Real GDP is estimated to have declined by 10.5% in 2021, on the back of a 21.4% contraction in 2020 as policymakers have still not agreed on a plan to address the collapse of the country’s development model. A scarce source of growth is the tourism sector, where tourist arrivals surged by 101.2%, from a low base, over the first seven months of 2021. Public finances improved in 2021, paradoxically, as spending collapsed faster than revenue generation. The exchange rate continued to deteriorate sharply in 2021, keeping inflation rates in triple digits.
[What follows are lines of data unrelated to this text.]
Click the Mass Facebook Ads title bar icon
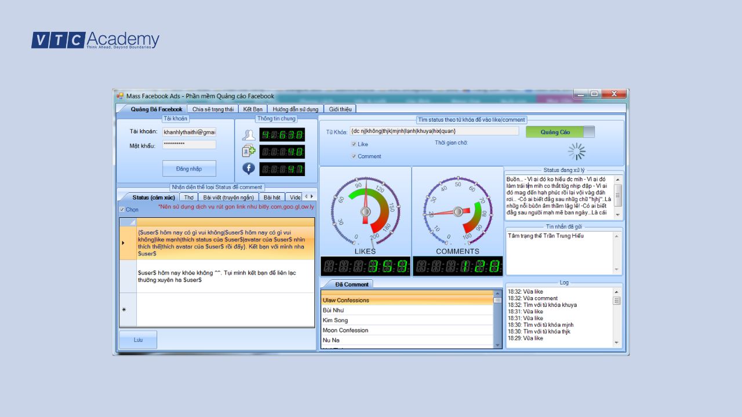Viewport: 742px width, 417px height. pyautogui.click(x=121, y=96)
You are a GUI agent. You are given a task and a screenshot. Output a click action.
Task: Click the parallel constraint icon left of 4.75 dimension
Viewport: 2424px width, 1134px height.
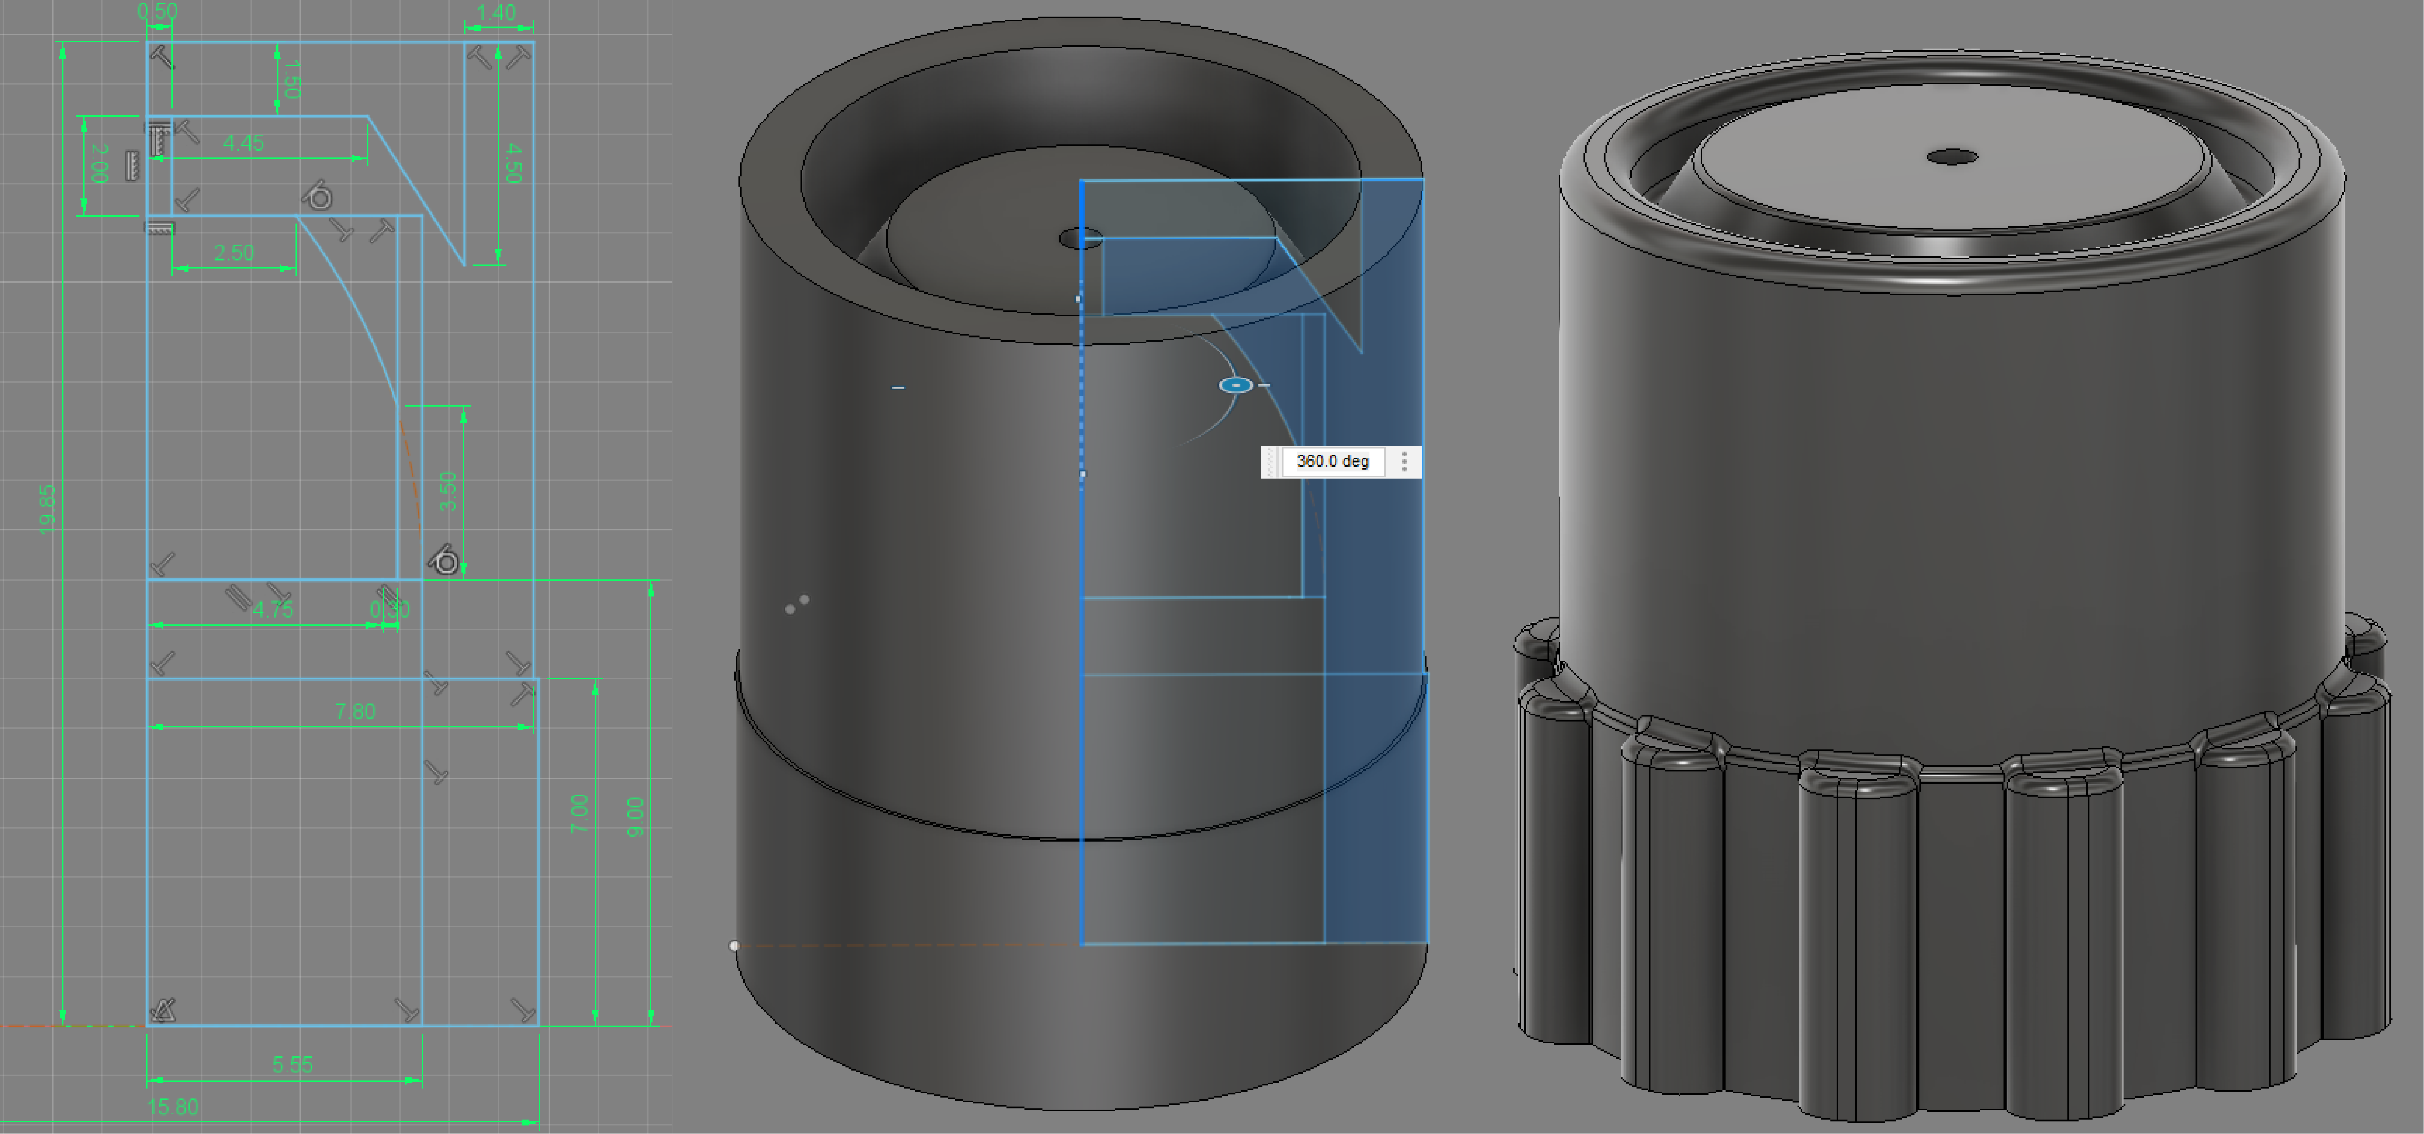click(x=237, y=597)
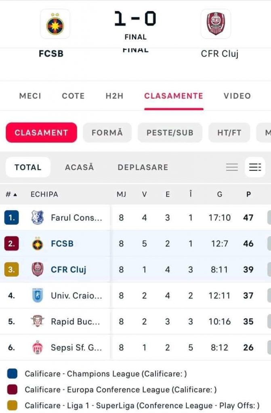Viewport: 271px width, 413px height.
Task: Click the FCSB crest in match header
Action: pos(55,24)
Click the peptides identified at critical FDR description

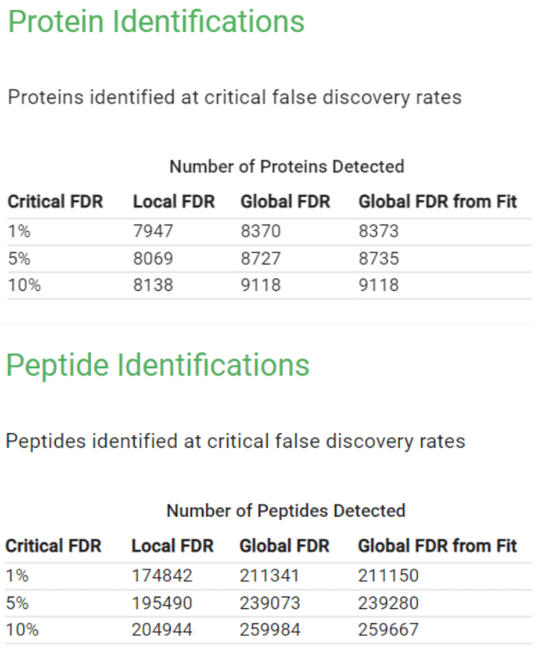[235, 441]
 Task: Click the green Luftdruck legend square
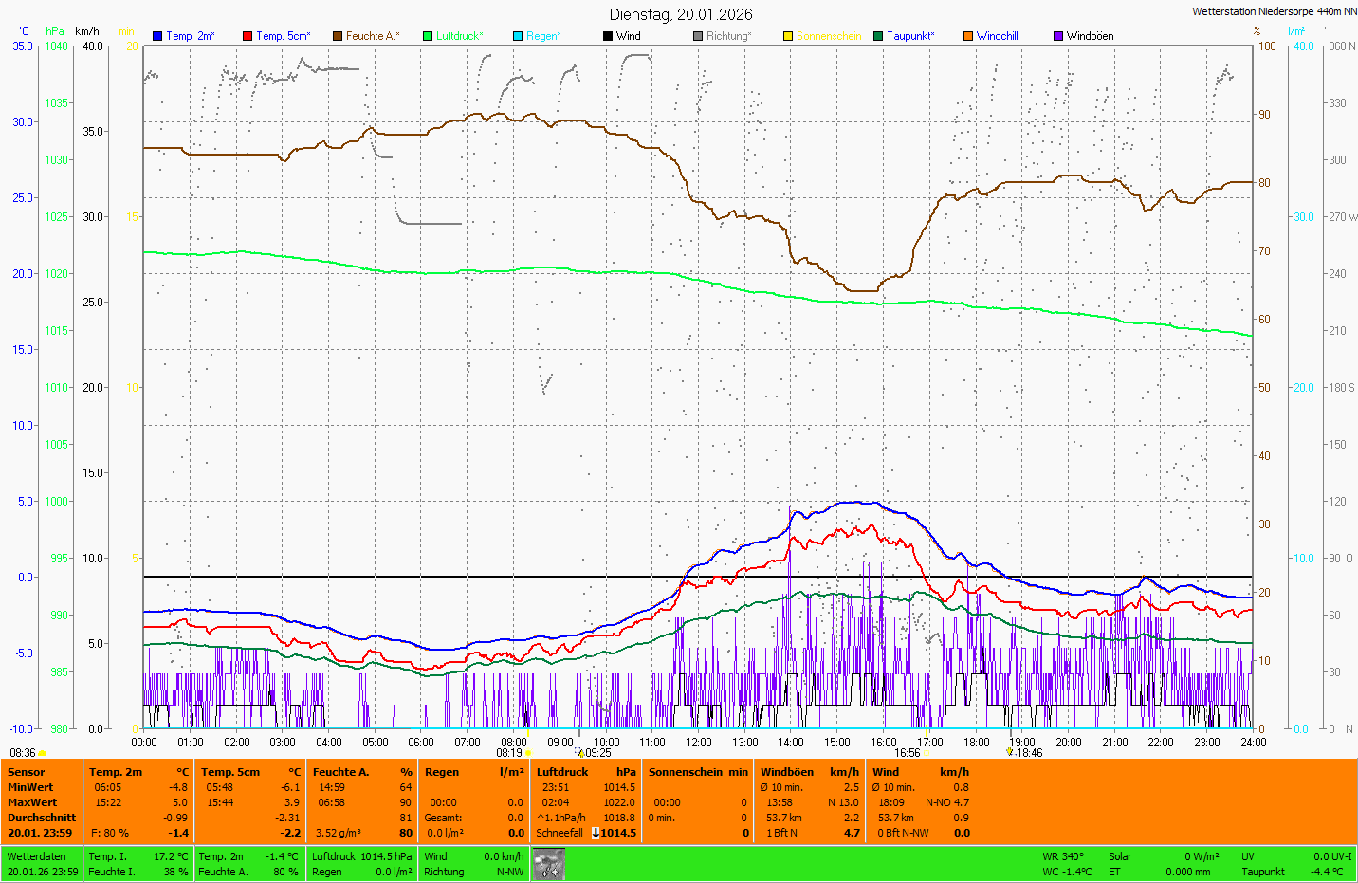[428, 36]
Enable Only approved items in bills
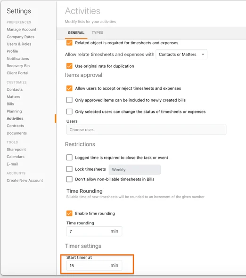Image resolution: width=246 pixels, height=278 pixels. [x=69, y=100]
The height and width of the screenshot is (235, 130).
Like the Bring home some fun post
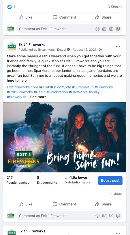(26, 204)
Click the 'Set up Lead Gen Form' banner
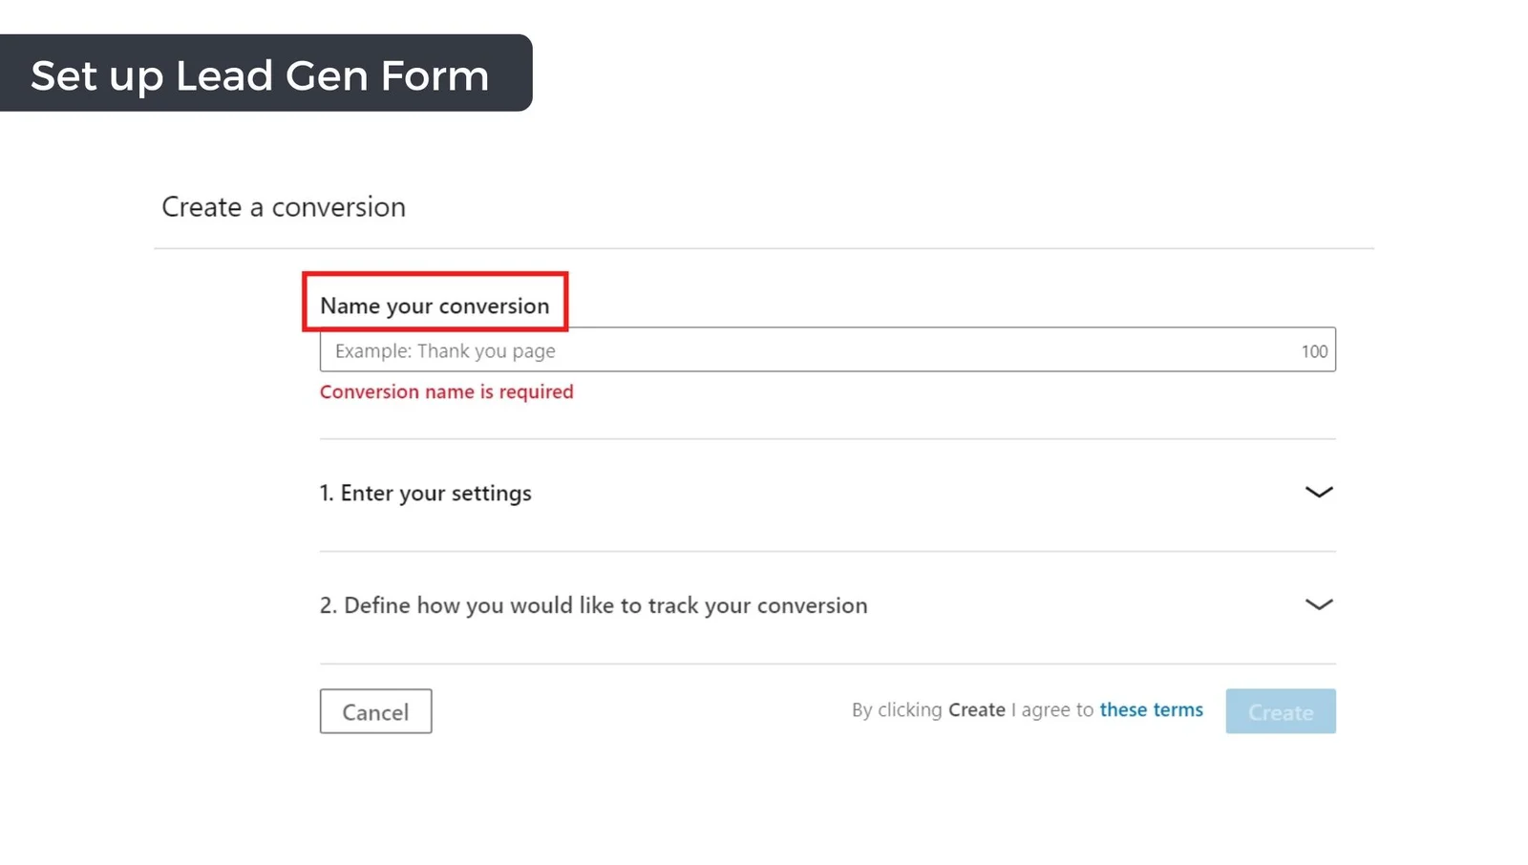1528x865 pixels. pyautogui.click(x=265, y=74)
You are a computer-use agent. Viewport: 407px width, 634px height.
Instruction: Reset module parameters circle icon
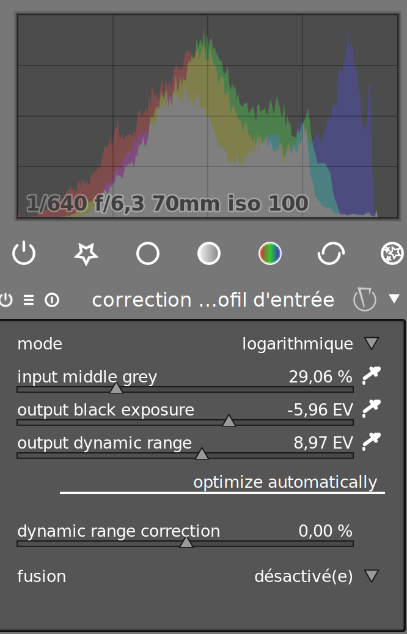[x=52, y=300]
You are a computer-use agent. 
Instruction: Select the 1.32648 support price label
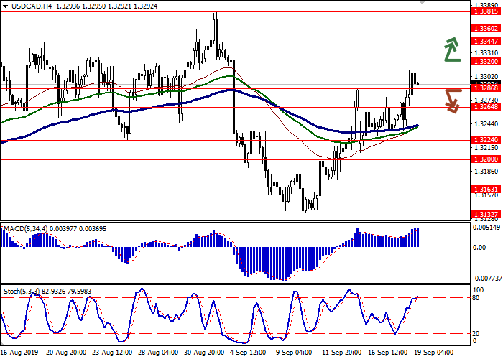(x=482, y=108)
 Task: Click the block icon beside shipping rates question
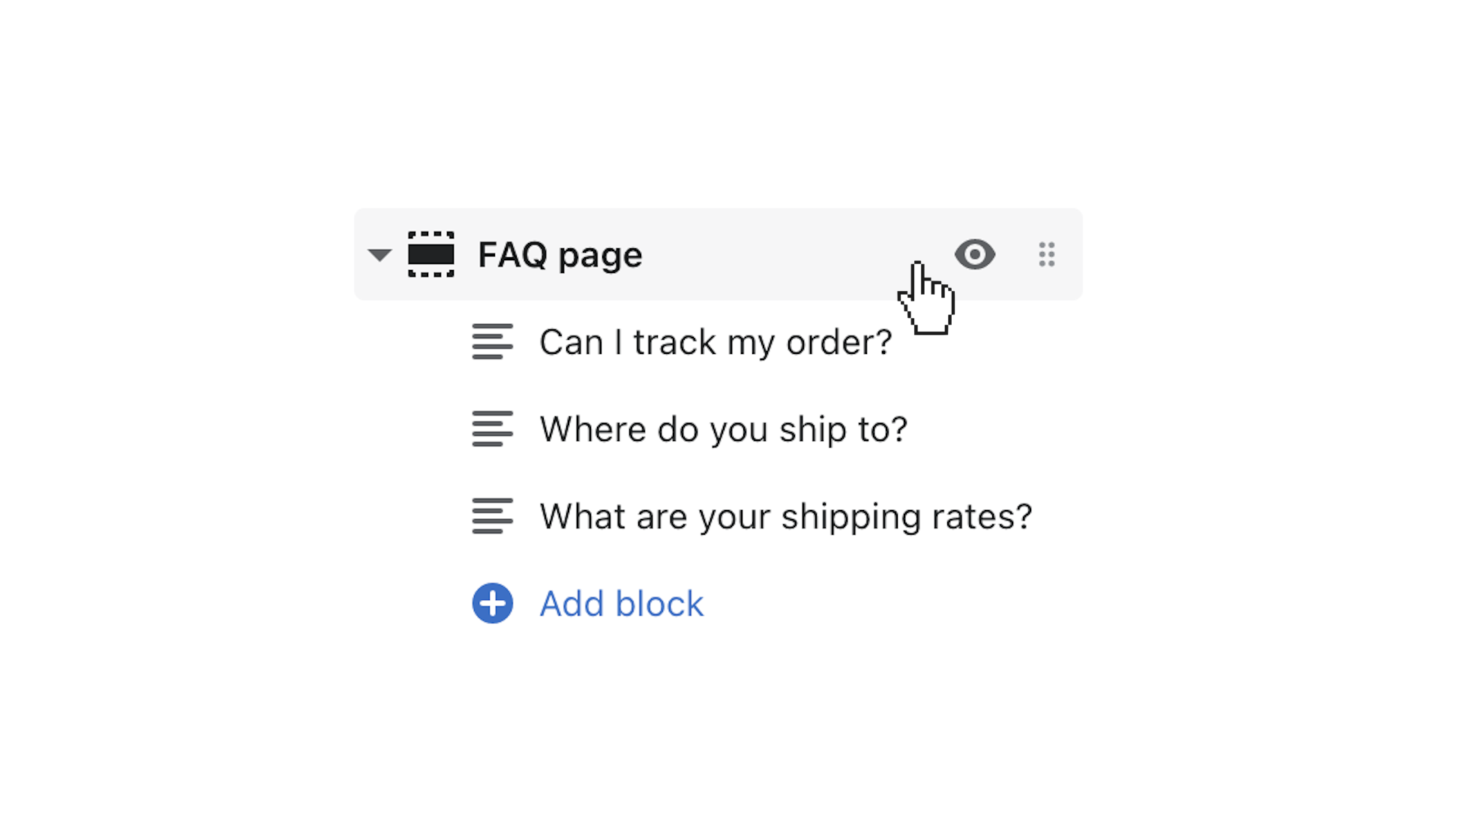click(x=492, y=516)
The share of the Lebanese population under the national poverty line is estimated to have risen by 9.1 percentage points (pp) by end-2021. Lebanon has witnessed a dramatic collapse in basic services, driven by depleting FX reserves.


Subject to extraordinarily high uncertainty, real GDP is projected to contract by a further 6.5% in 2022 under the assumptions of continued inadequate macro policy responses and a minimum level of stability on the political and security scenes. Considering the scale and scope of Lebanon’s financial and economic crisis, the negative impact of the economic consequences of the war in Ukraine and associated sanctions is of a different magnitude. It is nonetheless large and negative as Lebanon will have to quickly tap new alternatives for its wheat imports from Russia and Ukraine to guarantee food security. Additionally, surging energy prices will further exacerbate already existing crises related to exchange market pressures, highly elevated inflation rates, and likely reduce further the limited amount of electricity supplied by EdL.